ЦЕЛЬ
Как изложить короче, в виде списка, абзац отрывка о вере, начинающийся словами «Критерий подлинности и непоколебимости веры», сохранив его главные мысли?

3. Критерий подлинности и непоколебимости веры, безусловно присущей теологу, заключается не в том, что это какая-то особенно крепкая, глубокая, пламенная вера. К делу не относится, что вера может быть и часто бывает слабой, тщедушной, колеблемой ветрами жизни и событий. Ибо, если согласно Евангелию веры размером с горчичное зерно довольно, чтобы переместить гору [16], то ее будет довольно и для того, чтобы не только сделать возможным плодотворное богопознание, а значит, теологию, но и осуществить их. Способным к познанию и, следовательно, способным существовать по-богословски человек становится потому, что в своей малой вере, силою которой в этом смысле не сделать ничего [17], он пребывает устремленным и каждый раз заново устремляется к Тому, для веры в Кого он освобожден и потому свободен.
4. «Я слышу весть, но мне недостает веры!» Да, но кому ее достает? Кто же может верить? Безусловно, не тот верит, кто считает, что он «имеет» веру, а значит, ему ее достает, и он «может» верить. Кто верит, тот знает и исповедует, что сам — «собственным разумом и силою» [18]- вовсе не способен верить. Он сможет это сделать, будучи призван и просвещен Святым Духом, а потому не понимая самого себя, до последней степени изумляясь самому себе, — перед лицом по-прежнему живущего в нем и восстающего неверия. «Верую, Господи!» — это высказывание всегда будет сопровождаться прошением: «Помоги моему неверию» [19]. Так что он не станет думать, будто имеет веру, но, как израильтяне каждое утро надеялись снова найти в пустыне манну, так он, заново принимая веру, каждое утро заново и всерьез будет осуществлять ее. Так что вопрос о том, не находится ли вера, событие веры в чьей-либо компетенции, — легкомысленный вопрос. Осуществление веры не находится ни в чьей компетенции. Но вот как звучит серьезный вопрос: допустимо и терпимо ли, чтобы некто, кому указывают на происходящее — и касающееся непосредственно его — дело Божье, на произнесенное — тоже непосредственно для него — Слово Божье и на действующую тоже непосредственно на него животворную силу Духа, оставался при этом беспросветным: «Мне недостает веры!»? Или же он не станет кокетничать своим неверием и пожелает жить в свободе, которая и ему тоже открыта, ему тоже дана, и тем самым захочет стать человеком, которому будут присущи не только желание, но и способность к intellectus fidei, a значит, и к своему вкладу в богословскую науку; захочет стать человеком, который истинно и действенно удивлен, затронут и обязан живому Богу и потому пригоден для такого начинания?

ПРЕДОСТАВЛЕННЫЕ СТРОКИ
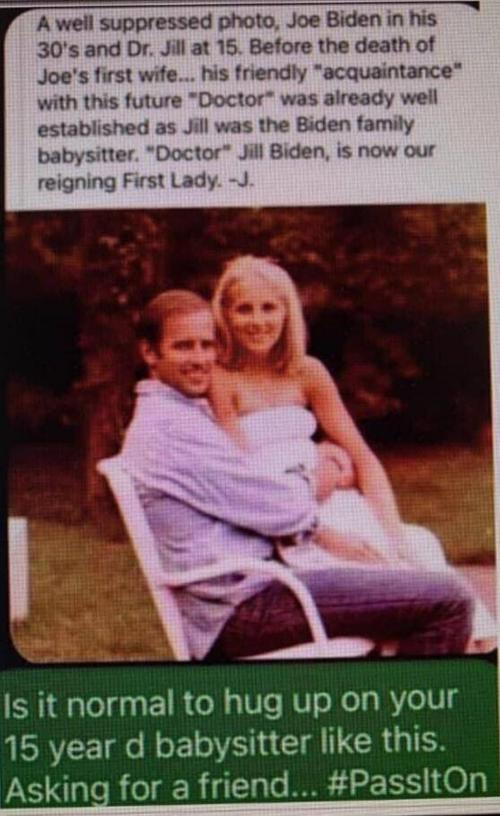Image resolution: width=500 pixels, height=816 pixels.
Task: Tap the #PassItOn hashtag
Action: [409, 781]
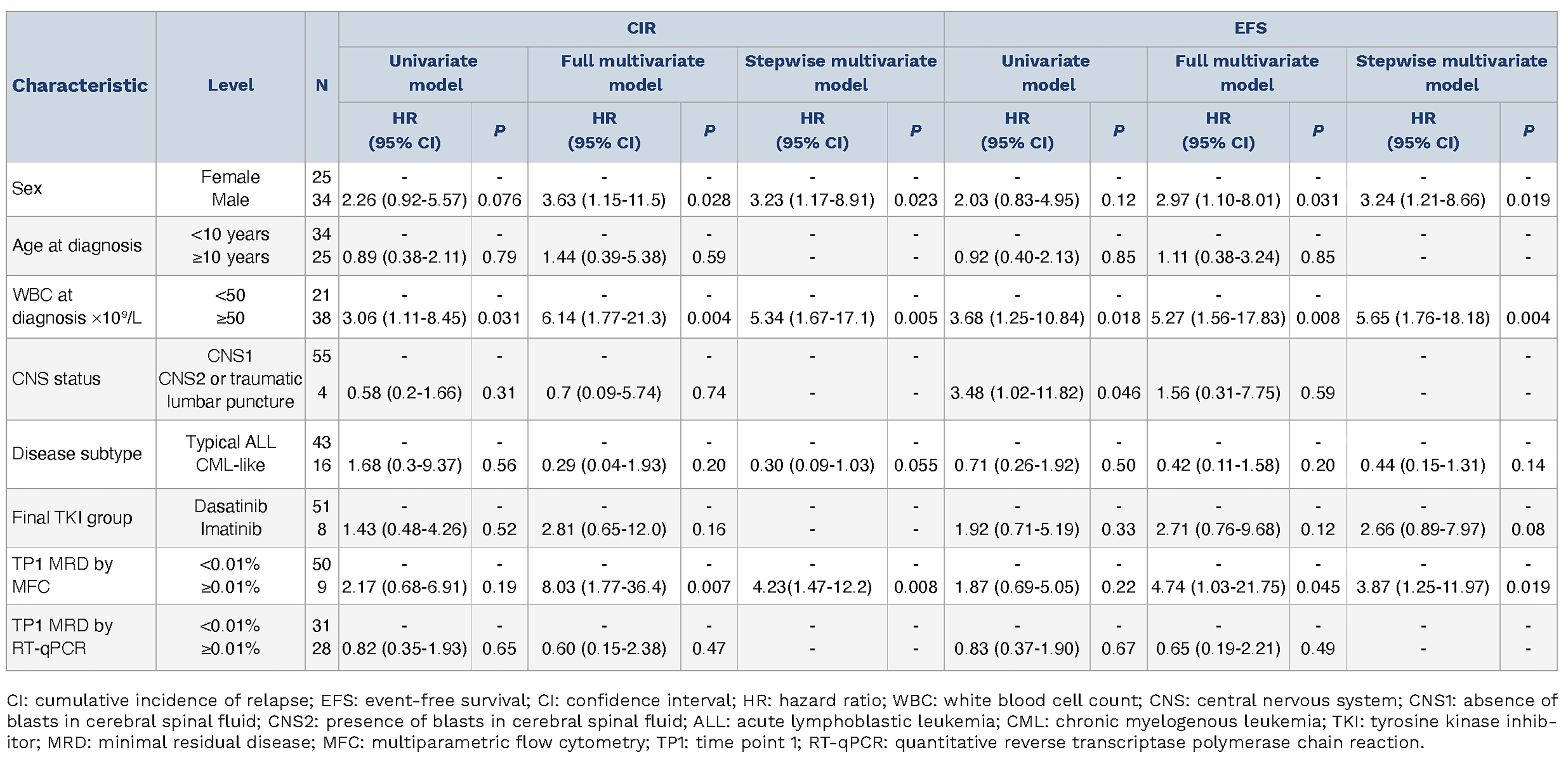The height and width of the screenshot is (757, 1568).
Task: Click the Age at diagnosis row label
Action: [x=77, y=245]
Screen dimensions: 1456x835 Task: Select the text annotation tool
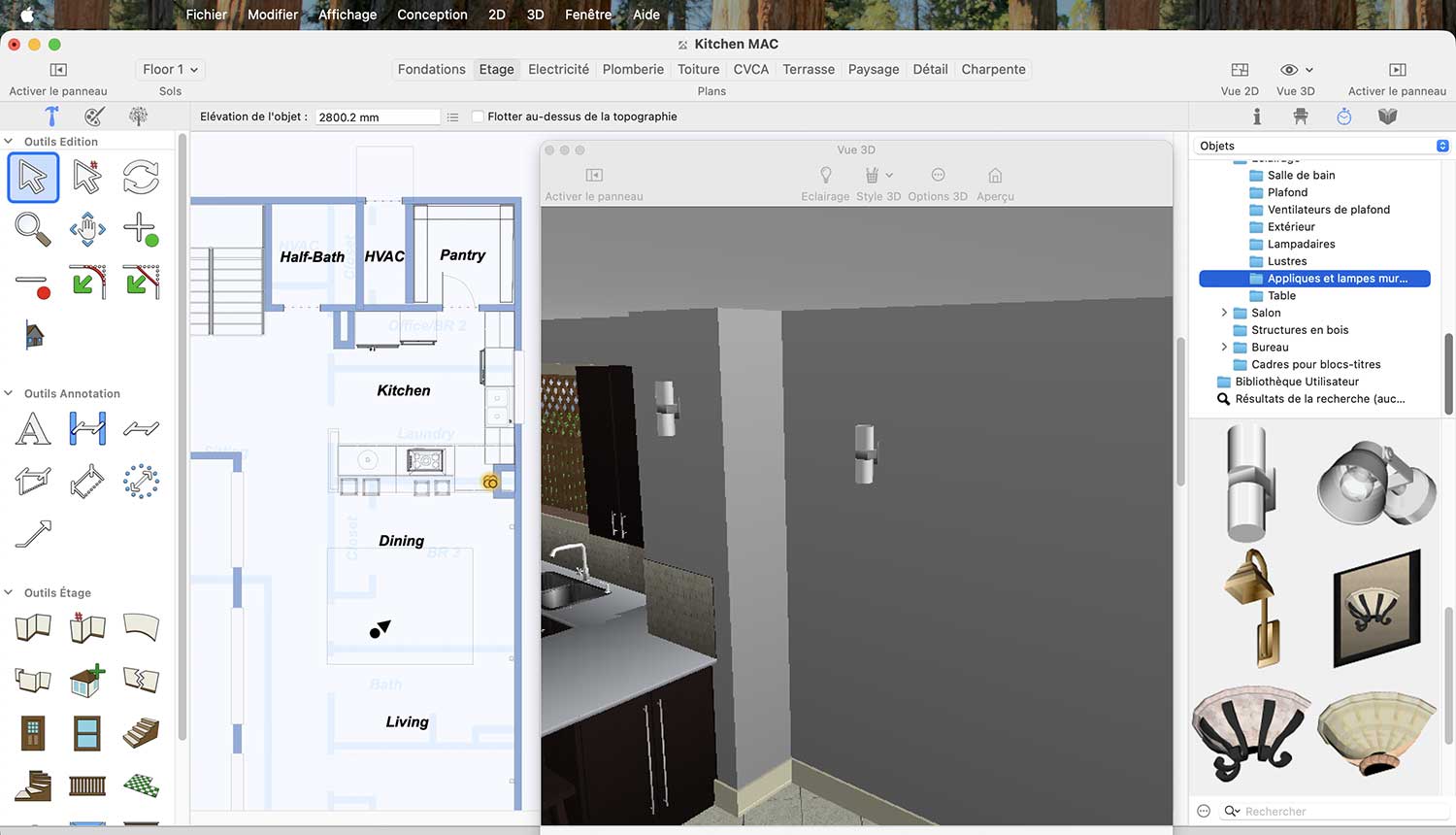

РЕЗУЛЬТАТ ЗАДАНИЯ
- Подлинность и непоколебимость веры теолога определяются не тем, что она особенно крепкая, глубокая или пламенная.
- Не имеет значения, что вера может быть и часто бывает слабой, тщедушной, колеблемой ветрами жизни и событий.
- Если, согласно Евангелию, веры размером с горчичное зерно довольно, чтобы переместить гору, то ее довольно и для того, чтобы сделать возможным и осуществить плодотворное богопознание, то есть теологию.
- Человек становится способным к познанию и к богословскому существованию потому, что в своей малой вере, силою которой ничего не сделать, он устремлен и каждый раз заново устремляется к Тому, для веры в Кого он освобожден и потому свободен.